• **Provided material**
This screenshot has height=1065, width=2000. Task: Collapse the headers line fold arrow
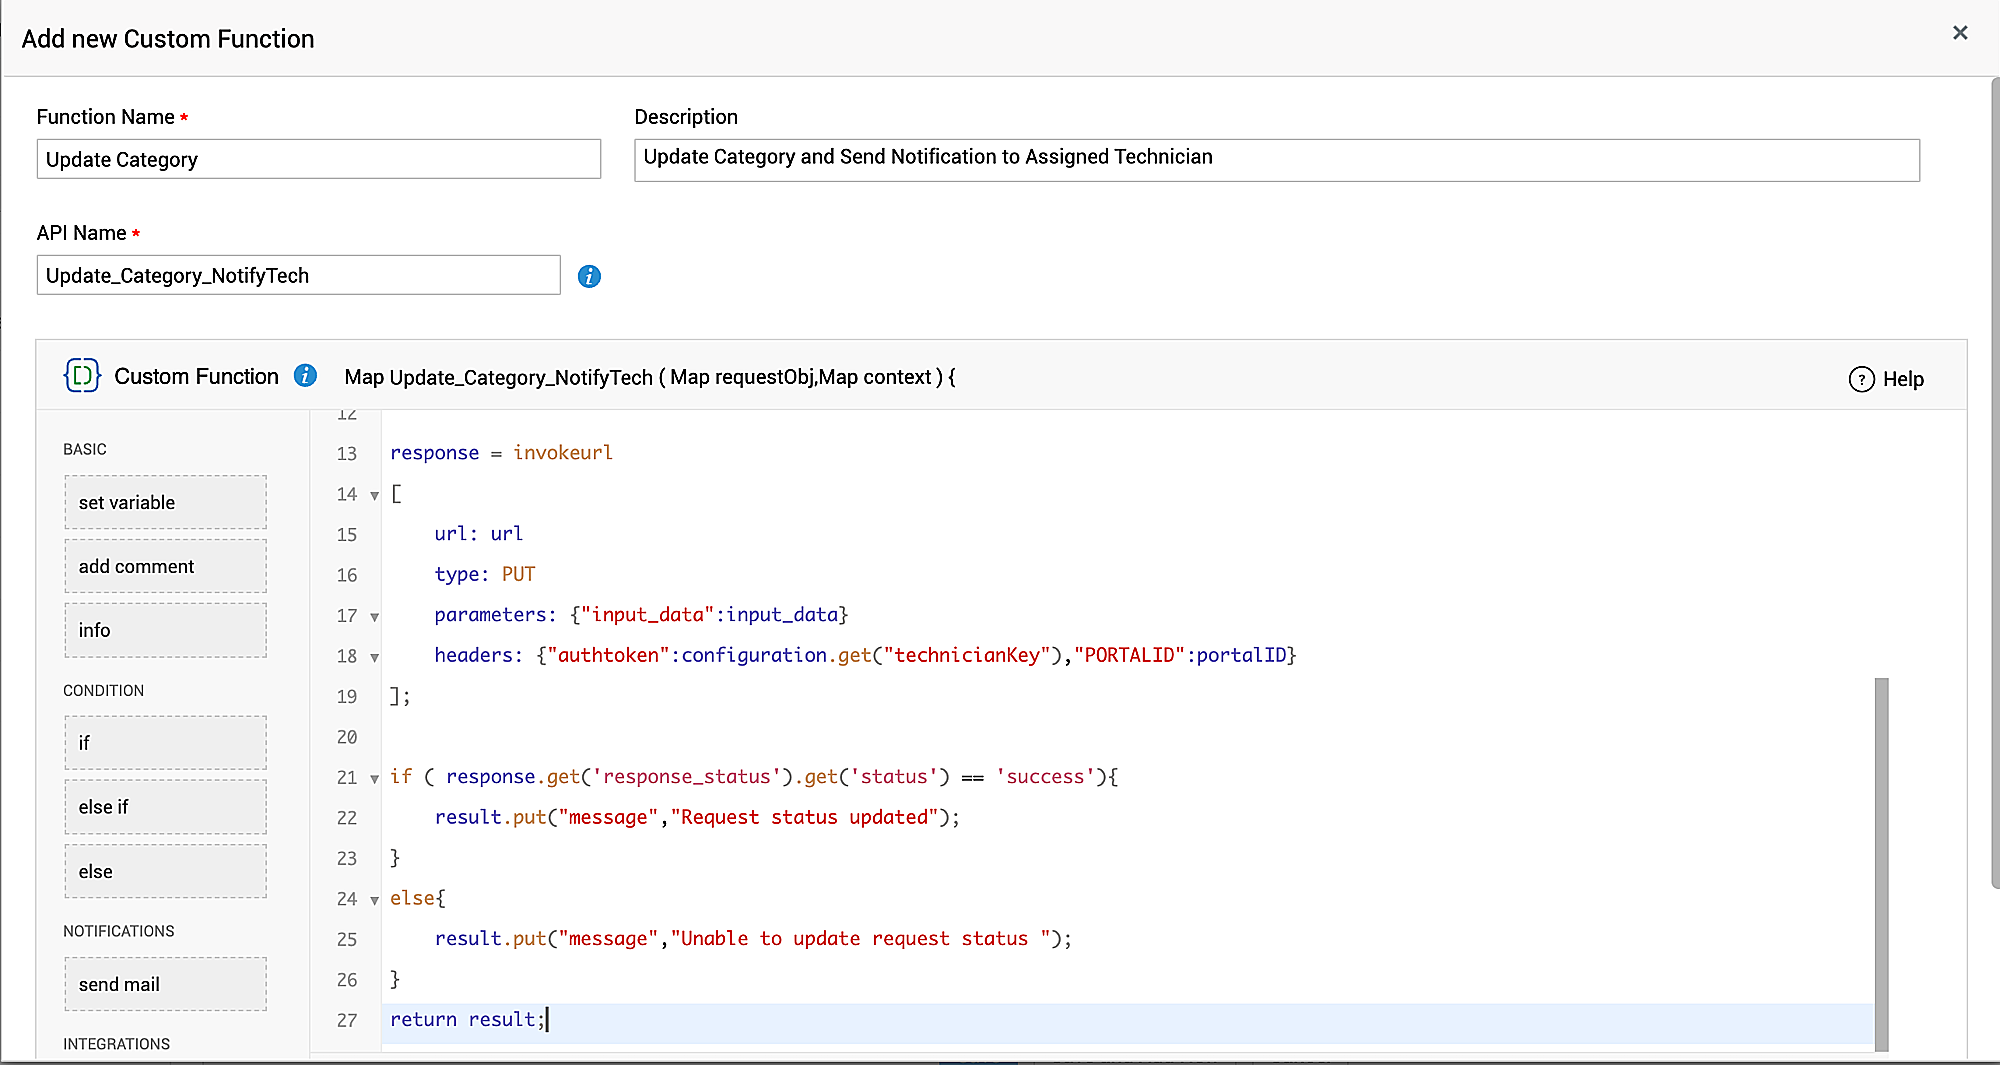click(373, 657)
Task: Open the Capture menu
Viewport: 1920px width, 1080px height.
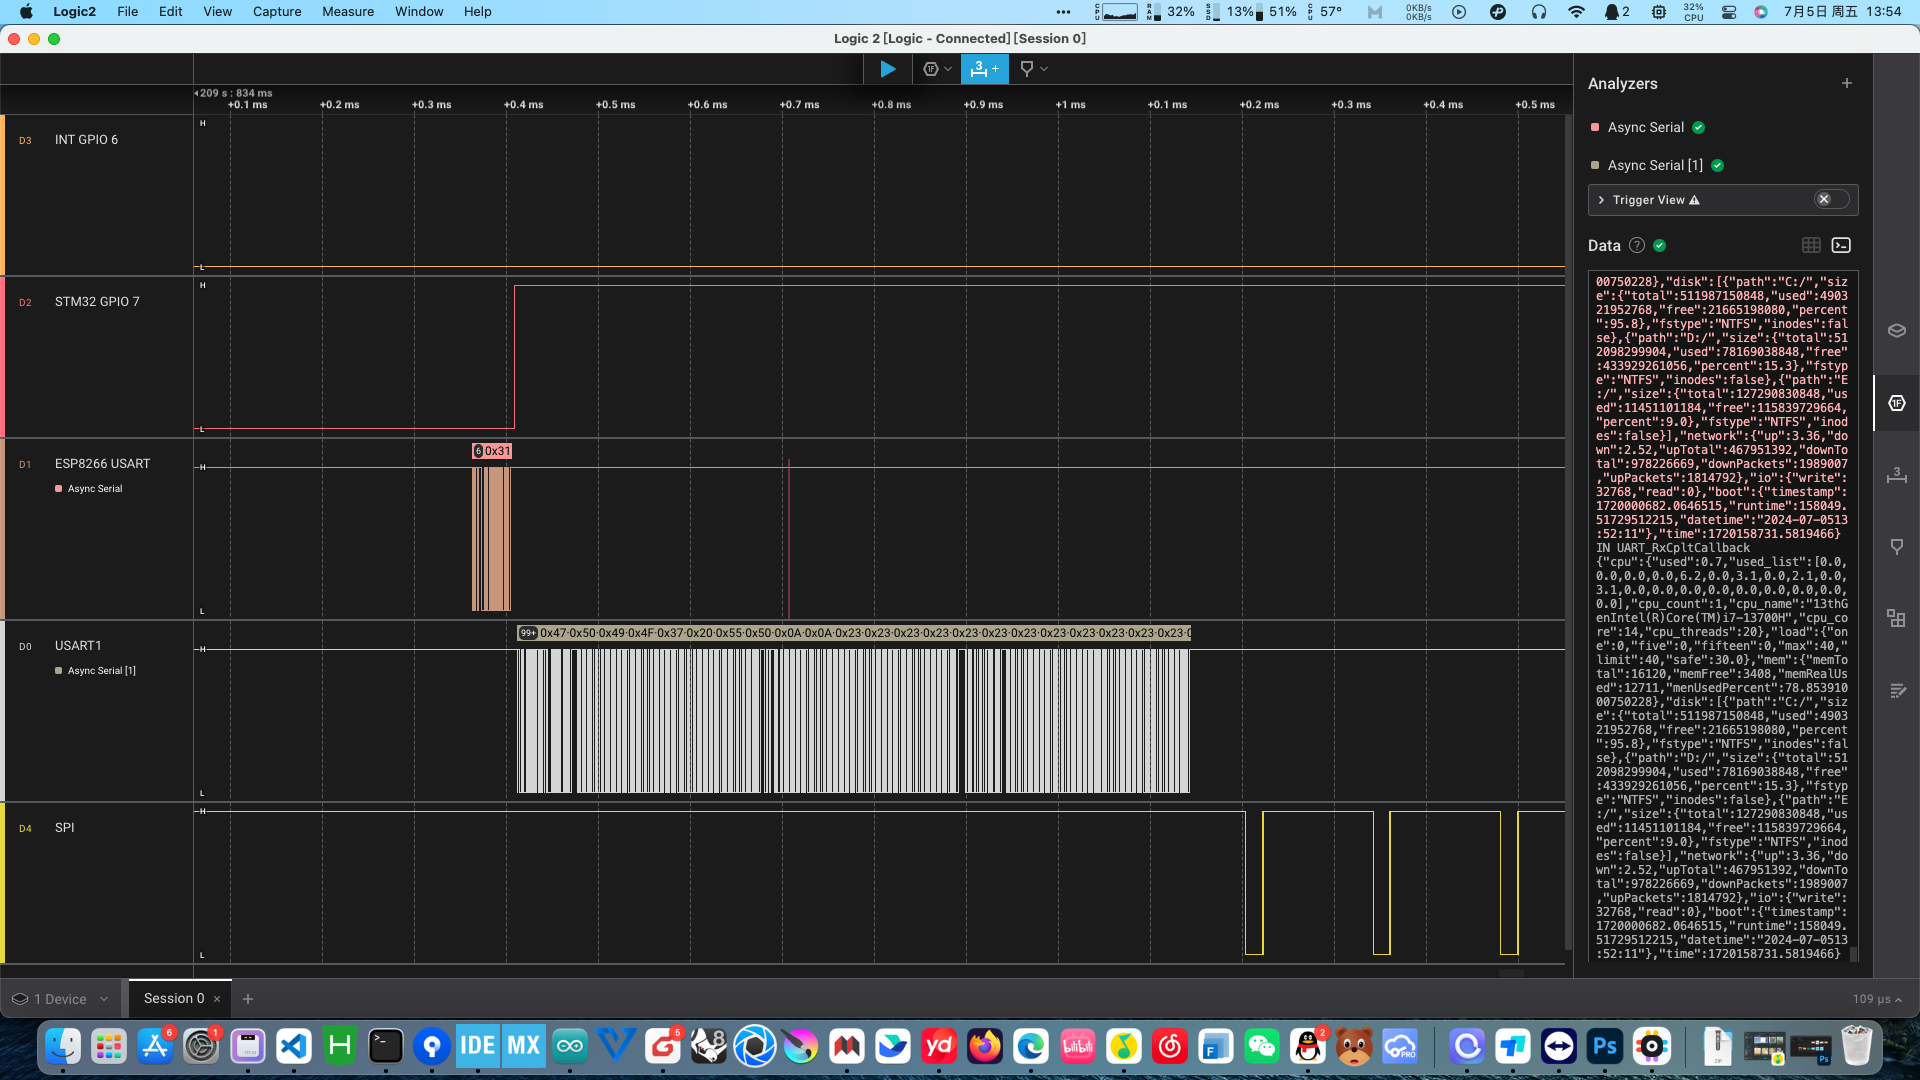Action: pos(276,12)
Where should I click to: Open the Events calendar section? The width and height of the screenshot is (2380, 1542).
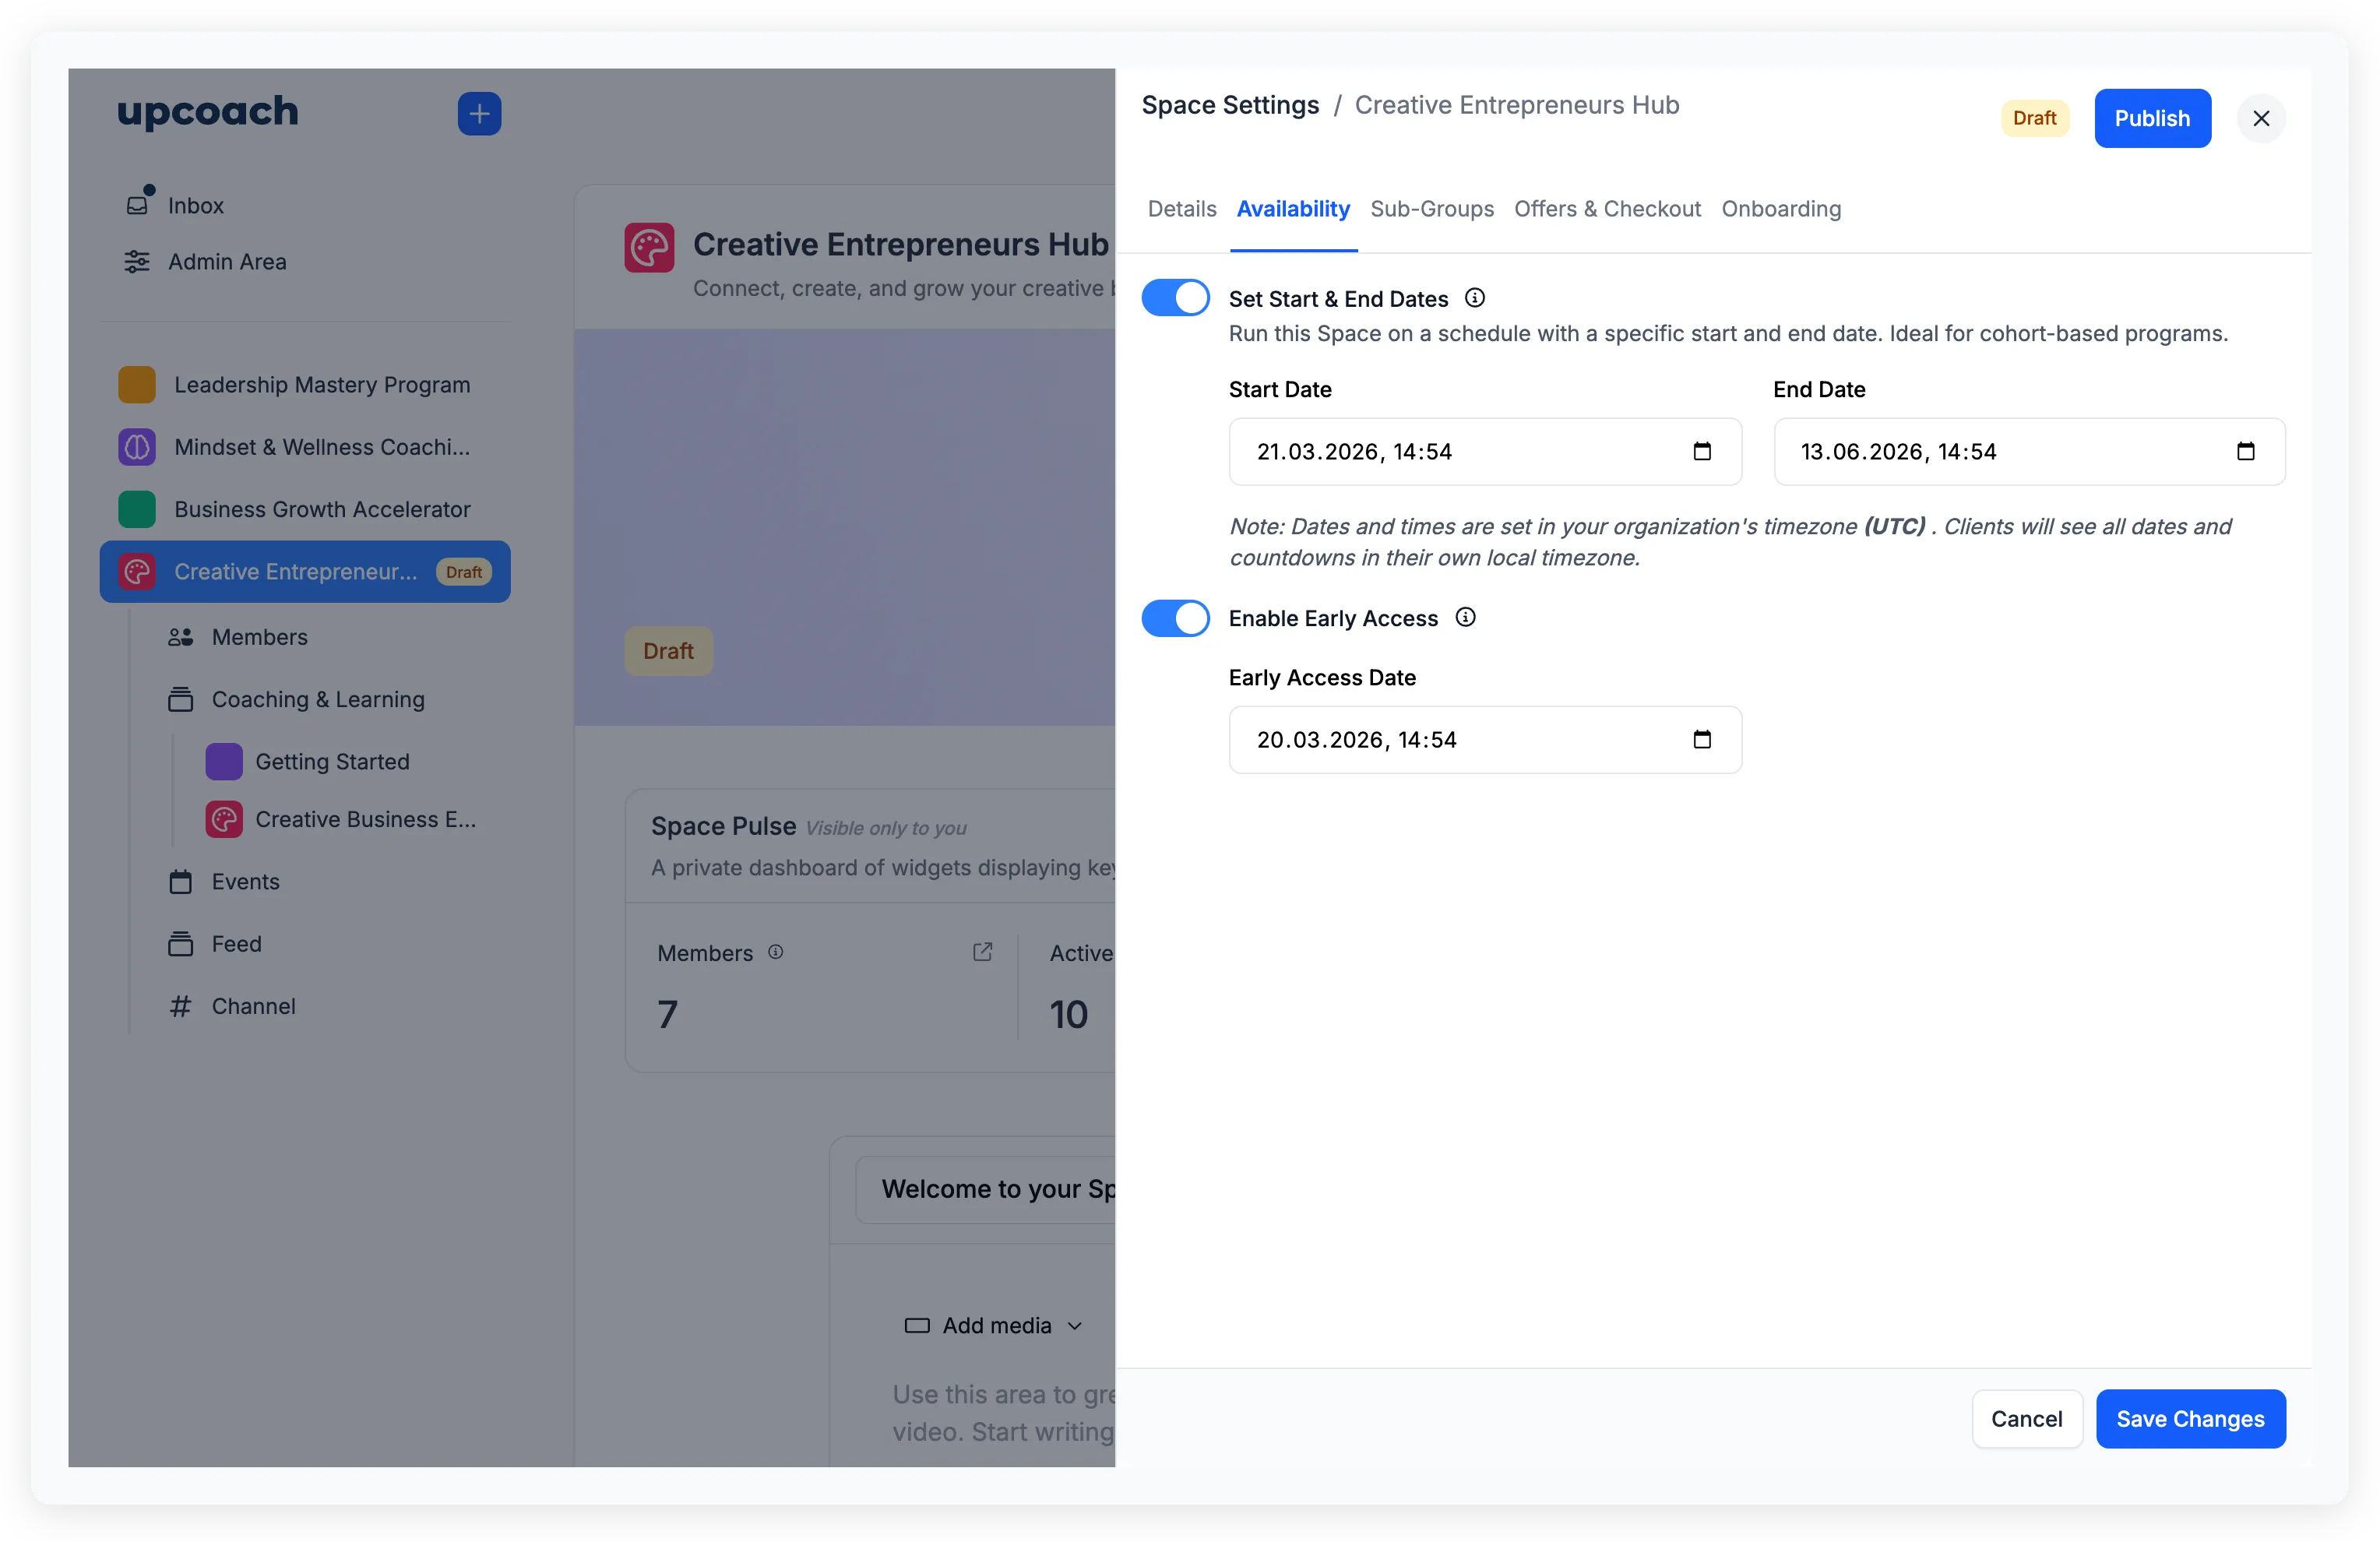(244, 882)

• **Task description**
Each entry should be repeated exactly as it appears; the pictures stay out.

• **Reply to the task**
This screenshot has height=1065, width=2000. Task: Collapse the headers line fold arrow
click(373, 657)
Task: Open the Capture menu
Viewport: 1920px width, 1080px height.
Action: pos(276,12)
Where should I click to: Open the Events calendar section? The width and height of the screenshot is (2380, 1542).
(244, 882)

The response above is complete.